The request:
In the material below, replace every "screenshot" with "image" and change nothing else, leaving out the pictures when you write it out again.

Provided records:
┌────────

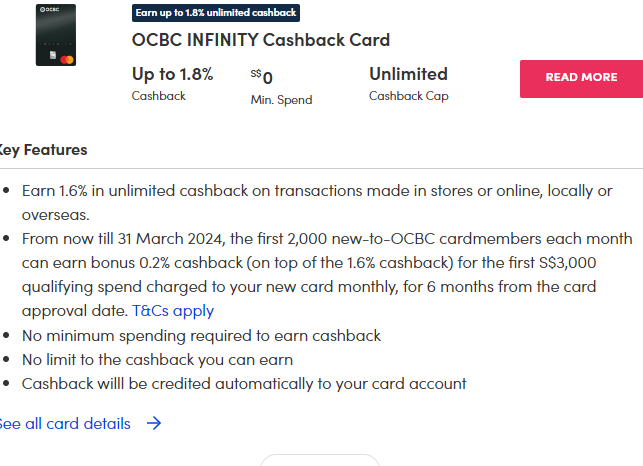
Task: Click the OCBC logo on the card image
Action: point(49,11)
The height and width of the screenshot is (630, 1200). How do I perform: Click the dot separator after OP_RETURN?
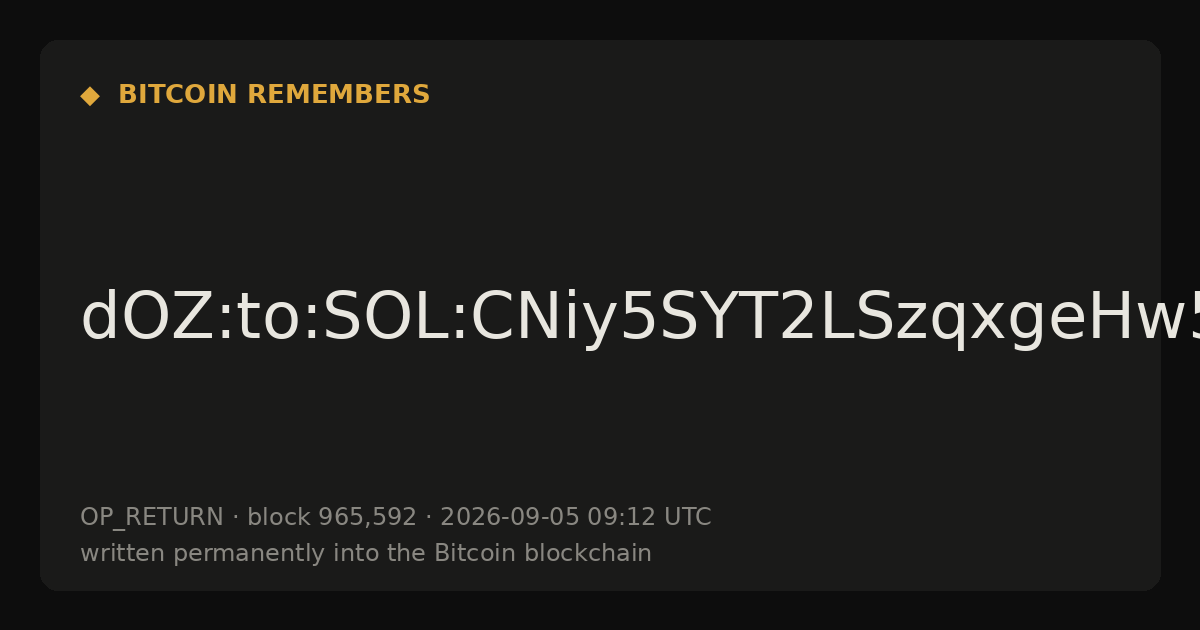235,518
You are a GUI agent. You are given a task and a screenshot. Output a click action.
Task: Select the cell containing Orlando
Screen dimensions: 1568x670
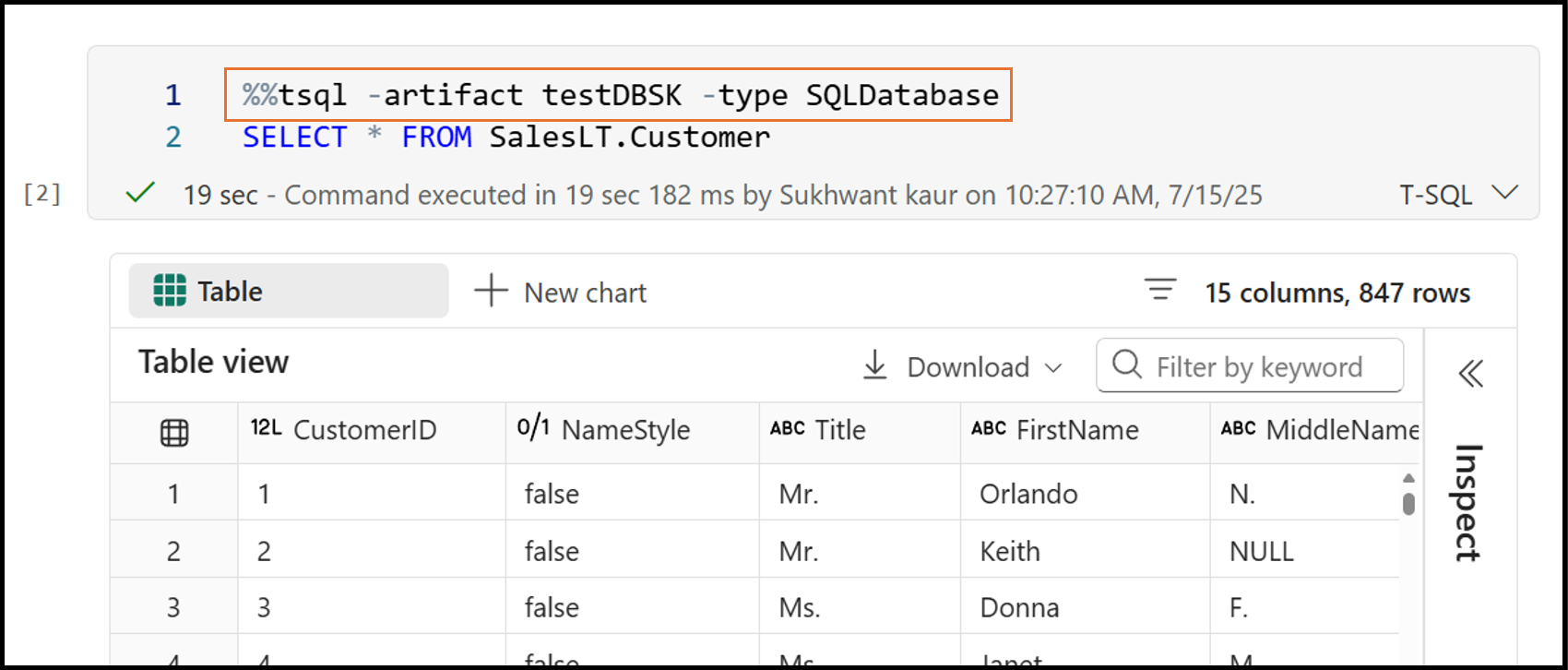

└────────

Correct result:
Task: Click the OCBC logo on the card image
Action: point(49,11)
The height and width of the image is (630, 1200). How do I perform: Click the dot separator after OP_RETURN?
235,518
You are a GUI agent. You are given a task and a image. Output a click action.
Task: Select the cell containing Orlando
Screen dimensions: 1568x670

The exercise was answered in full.